- _EXERCISE DESCRIPTION_
Present all of the material below as a numbered list with one line per item, and leave out any blank lines.

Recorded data
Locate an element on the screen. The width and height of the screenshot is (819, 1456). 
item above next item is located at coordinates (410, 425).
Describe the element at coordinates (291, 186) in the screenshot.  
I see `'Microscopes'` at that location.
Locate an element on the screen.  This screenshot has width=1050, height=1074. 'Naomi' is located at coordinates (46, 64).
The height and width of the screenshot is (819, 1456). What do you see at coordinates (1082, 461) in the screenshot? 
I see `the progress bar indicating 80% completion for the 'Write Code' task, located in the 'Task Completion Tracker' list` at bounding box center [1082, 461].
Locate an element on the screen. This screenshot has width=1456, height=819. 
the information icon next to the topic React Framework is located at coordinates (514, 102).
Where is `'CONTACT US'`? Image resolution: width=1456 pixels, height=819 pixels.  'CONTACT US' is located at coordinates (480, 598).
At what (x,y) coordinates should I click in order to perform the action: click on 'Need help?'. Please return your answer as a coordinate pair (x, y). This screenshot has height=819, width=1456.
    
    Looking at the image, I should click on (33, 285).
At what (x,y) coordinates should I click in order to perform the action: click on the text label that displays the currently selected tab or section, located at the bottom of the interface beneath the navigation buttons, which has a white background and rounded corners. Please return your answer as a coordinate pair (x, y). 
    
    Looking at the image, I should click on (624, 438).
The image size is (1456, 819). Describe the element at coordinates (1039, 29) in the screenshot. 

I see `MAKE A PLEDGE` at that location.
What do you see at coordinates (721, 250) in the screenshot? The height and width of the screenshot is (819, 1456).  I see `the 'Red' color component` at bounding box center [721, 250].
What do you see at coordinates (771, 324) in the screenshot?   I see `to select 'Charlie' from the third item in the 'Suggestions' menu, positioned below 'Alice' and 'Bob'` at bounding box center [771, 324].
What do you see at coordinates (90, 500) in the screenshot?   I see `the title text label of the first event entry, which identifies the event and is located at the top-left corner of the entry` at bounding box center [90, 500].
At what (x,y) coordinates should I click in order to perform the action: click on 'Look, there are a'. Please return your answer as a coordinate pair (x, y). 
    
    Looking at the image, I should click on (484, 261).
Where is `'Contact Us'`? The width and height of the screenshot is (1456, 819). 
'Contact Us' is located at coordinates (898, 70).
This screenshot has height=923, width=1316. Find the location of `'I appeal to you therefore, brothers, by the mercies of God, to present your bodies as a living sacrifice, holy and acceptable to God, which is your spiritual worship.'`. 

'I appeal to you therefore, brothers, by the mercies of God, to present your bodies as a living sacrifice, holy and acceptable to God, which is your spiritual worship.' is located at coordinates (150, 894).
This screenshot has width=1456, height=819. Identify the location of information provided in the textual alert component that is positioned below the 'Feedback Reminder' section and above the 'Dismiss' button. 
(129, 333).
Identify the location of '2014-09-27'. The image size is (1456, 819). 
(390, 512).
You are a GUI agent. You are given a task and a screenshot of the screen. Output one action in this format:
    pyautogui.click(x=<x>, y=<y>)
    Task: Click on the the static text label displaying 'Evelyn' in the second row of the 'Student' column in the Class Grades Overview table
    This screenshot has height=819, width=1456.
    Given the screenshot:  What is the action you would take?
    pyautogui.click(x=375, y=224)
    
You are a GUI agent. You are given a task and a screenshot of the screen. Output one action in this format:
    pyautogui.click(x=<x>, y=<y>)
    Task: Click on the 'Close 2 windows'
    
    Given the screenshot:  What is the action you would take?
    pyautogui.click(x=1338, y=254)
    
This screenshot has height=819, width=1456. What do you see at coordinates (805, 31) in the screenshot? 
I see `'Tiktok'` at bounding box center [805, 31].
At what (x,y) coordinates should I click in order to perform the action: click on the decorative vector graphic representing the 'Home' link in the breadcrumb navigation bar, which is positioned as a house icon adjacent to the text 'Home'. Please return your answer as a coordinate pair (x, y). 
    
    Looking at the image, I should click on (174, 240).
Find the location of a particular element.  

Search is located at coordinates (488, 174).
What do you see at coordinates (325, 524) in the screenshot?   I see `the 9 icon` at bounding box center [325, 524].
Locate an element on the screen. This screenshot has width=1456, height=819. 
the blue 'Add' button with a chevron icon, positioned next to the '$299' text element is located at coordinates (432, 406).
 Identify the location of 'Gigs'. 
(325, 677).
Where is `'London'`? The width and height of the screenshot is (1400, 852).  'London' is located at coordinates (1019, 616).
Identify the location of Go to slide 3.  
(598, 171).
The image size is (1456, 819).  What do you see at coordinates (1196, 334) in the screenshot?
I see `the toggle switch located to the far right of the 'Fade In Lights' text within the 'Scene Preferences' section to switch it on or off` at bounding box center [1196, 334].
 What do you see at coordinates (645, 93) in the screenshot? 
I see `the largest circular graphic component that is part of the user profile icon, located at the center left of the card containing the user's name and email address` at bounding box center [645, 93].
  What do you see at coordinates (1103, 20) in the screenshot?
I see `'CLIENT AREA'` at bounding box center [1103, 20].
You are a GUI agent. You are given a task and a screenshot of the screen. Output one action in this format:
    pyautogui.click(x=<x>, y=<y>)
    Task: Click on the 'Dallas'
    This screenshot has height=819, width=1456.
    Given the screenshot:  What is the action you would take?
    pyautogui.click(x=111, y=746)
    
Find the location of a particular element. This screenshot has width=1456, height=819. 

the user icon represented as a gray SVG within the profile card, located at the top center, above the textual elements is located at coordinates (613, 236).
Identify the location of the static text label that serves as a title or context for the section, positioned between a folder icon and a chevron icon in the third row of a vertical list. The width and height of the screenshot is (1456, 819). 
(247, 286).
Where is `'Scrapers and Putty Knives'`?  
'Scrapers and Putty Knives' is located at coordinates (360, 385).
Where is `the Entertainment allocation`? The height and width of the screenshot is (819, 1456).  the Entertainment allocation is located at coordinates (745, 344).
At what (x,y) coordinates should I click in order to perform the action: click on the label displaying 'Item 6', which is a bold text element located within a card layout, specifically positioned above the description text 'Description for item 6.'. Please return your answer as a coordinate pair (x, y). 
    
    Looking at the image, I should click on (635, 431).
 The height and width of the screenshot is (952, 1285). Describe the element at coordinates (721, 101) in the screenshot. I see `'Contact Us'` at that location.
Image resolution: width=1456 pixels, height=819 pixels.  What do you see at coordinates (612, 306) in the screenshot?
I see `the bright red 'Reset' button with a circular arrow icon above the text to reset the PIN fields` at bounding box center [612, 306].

- _WRITTEN ANSWER_
1. Locate an element on the screen. The width and height of the screenshot is (819, 1456). 
2. item above next item is located at coordinates (410, 425).
3. Describe the element at coordinates (291, 186) in the screenshot.  
4. I see `'Microscopes'` at that location.
5. Locate an element on the screen.  This screenshot has width=1050, height=1074. 'Naomi' is located at coordinates (46, 64).
6. The height and width of the screenshot is (819, 1456). What do you see at coordinates (1082, 461) in the screenshot? 
7. I see `the progress bar indicating 80% completion for the 'Write Code' task, located in the 'Task Completion Tracker' list` at bounding box center [1082, 461].
8. Locate an element on the screen. This screenshot has width=1456, height=819. 
9. the information icon next to the topic React Framework is located at coordinates (514, 102).
10. Where is `'CONTACT US'`? Image resolution: width=1456 pixels, height=819 pixels.  'CONTACT US' is located at coordinates (480, 598).
11. At what (x,y) coordinates should I click in order to perform the action: click on 'Need help?'. Please return your answer as a coordinate pair (x, y). This screenshot has height=819, width=1456.
12.     Looking at the image, I should click on (33, 285).
13. At what (x,y) coordinates should I click in order to perform the action: click on the text label that displays the currently selected tab or section, located at the bottom of the interface beneath the navigation buttons, which has a white background and rounded corners. Please return your answer as a coordinate pair (x, y). 
14.     Looking at the image, I should click on (624, 438).
15. The image size is (1456, 819). Describe the element at coordinates (1039, 29) in the screenshot. 
16. I see `MAKE A PLEDGE` at that location.
17. What do you see at coordinates (721, 250) in the screenshot? The height and width of the screenshot is (819, 1456).  I see `the 'Red' color component` at bounding box center [721, 250].
18. What do you see at coordinates (771, 324) in the screenshot?   I see `to select 'Charlie' from the third item in the 'Suggestions' menu, positioned below 'Alice' and 'Bob'` at bounding box center [771, 324].
19. What do you see at coordinates (90, 500) in the screenshot?   I see `the title text label of the first event entry, which identifies the event and is located at the top-left corner of the entry` at bounding box center [90, 500].
20. At what (x,y) coordinates should I click in order to perform the action: click on 'Look, there are a'. Please return your answer as a coordinate pair (x, y). 
21.     Looking at the image, I should click on (484, 261).
22. Where is `'Contact Us'`? The width and height of the screenshot is (1456, 819). 
23. 'Contact Us' is located at coordinates (898, 70).
24. This screenshot has height=923, width=1316. Find the location of `'I appeal to you therefore, brothers, by the mercies of God, to present your bodies as a living sacrifice, holy and acceptable to God, which is your spiritual worship.'`. 
25. 'I appeal to you therefore, brothers, by the mercies of God, to present your bodies as a living sacrifice, holy and acceptable to God, which is your spiritual worship.' is located at coordinates (150, 894).
26. This screenshot has width=1456, height=819. Identify the location of information provided in the textual alert component that is positioned below the 'Feedback Reminder' section and above the 'Dismiss' button. 
27. (129, 333).
28. Identify the location of '2014-09-27'. The image size is (1456, 819). 
29. (390, 512).
30. You are a GUI agent. You are given a task and a screenshot of the screen. Output one action in this format:
31.     pyautogui.click(x=<x>, y=<y>)
32.     Task: Click on the the static text label displaying 'Evelyn' in the second row of the 'Student' column in the Class Grades Overview table
33.     This screenshot has height=819, width=1456.
34.     Given the screenshot:  What is the action you would take?
35.     pyautogui.click(x=375, y=224)
36. You are a GUI agent. You are given a task and a screenshot of the screen. Output one action in this format:
37.     pyautogui.click(x=<x>, y=<y>)
38.     Task: Click on the 'Close 2 windows'
39.     Given the screenshot:  What is the action you would take?
40.     pyautogui.click(x=1338, y=254)
41. This screenshot has height=819, width=1456. What do you see at coordinates (805, 31) in the screenshot? 
42. I see `'Tiktok'` at bounding box center [805, 31].
43. At what (x,y) coordinates should I click in order to perform the action: click on the decorative vector graphic representing the 'Home' link in the breadcrumb navigation bar, which is positioned as a house icon adjacent to the text 'Home'. Please return your answer as a coordinate pair (x, y). 
44.     Looking at the image, I should click on (174, 240).
45. Find the location of a particular element.  
46. Search is located at coordinates (488, 174).
47. What do you see at coordinates (325, 524) in the screenshot?   I see `the 9 icon` at bounding box center [325, 524].
48. Locate an element on the screen. This screenshot has width=1456, height=819. 
49. the blue 'Add' button with a chevron icon, positioned next to the '$299' text element is located at coordinates (432, 406).
50.  Identify the location of 'Gigs'. 
51. (325, 677).
52. Where is `'London'`? The width and height of the screenshot is (1400, 852).  'London' is located at coordinates (1019, 616).
53. Identify the location of Go to slide 3.  
54. (598, 171).
55. The image size is (1456, 819).  What do you see at coordinates (1196, 334) in the screenshot?
56. I see `the toggle switch located to the far right of the 'Fade In Lights' text within the 'Scene Preferences' section to switch it on or off` at bounding box center [1196, 334].
57.  What do you see at coordinates (645, 93) in the screenshot? 
58. I see `the largest circular graphic component that is part of the user profile icon, located at the center left of the card containing the user's name and email address` at bounding box center [645, 93].
59.   What do you see at coordinates (1103, 20) in the screenshot?
60. I see `'CLIENT AREA'` at bounding box center [1103, 20].
61. You are a GUI agent. You are given a task and a screenshot of the screen. Output one action in this format:
62.     pyautogui.click(x=<x>, y=<y>)
63.     Task: Click on the 'Dallas'
64.     This screenshot has height=819, width=1456.
65.     Given the screenshot:  What is the action you would take?
66.     pyautogui.click(x=111, y=746)
67. Find the location of a particular element. This screenshot has width=1456, height=819. 
68. the user icon represented as a gray SVG within the profile card, located at the top center, above the textual elements is located at coordinates (613, 236).
69. Identify the location of the static text label that serves as a title or context for the section, positioned between a folder icon and a chevron icon in the third row of a vertical list. The width and height of the screenshot is (1456, 819). 
70. (247, 286).
71. Where is `'Scrapers and Putty Knives'`?  
72. 'Scrapers and Putty Knives' is located at coordinates (360, 385).
73. Where is `the Entertainment allocation`? The height and width of the screenshot is (819, 1456).  the Entertainment allocation is located at coordinates (745, 344).
74. At what (x,y) coordinates should I click in order to perform the action: click on the label displaying 'Item 6', which is a bold text element located within a card layout, specifically positioned above the description text 'Description for item 6.'. Please return your answer as a coordinate pair (x, y). 
75.     Looking at the image, I should click on (635, 431).
76.  The height and width of the screenshot is (952, 1285). Describe the element at coordinates (721, 101) in the screenshot. I see `'Contact Us'` at that location.
77. Image resolution: width=1456 pixels, height=819 pixels.  What do you see at coordinates (612, 306) in the screenshot?
78. I see `the bright red 'Reset' button with a circular arrow icon above the text to reset the PIN fields` at bounding box center [612, 306].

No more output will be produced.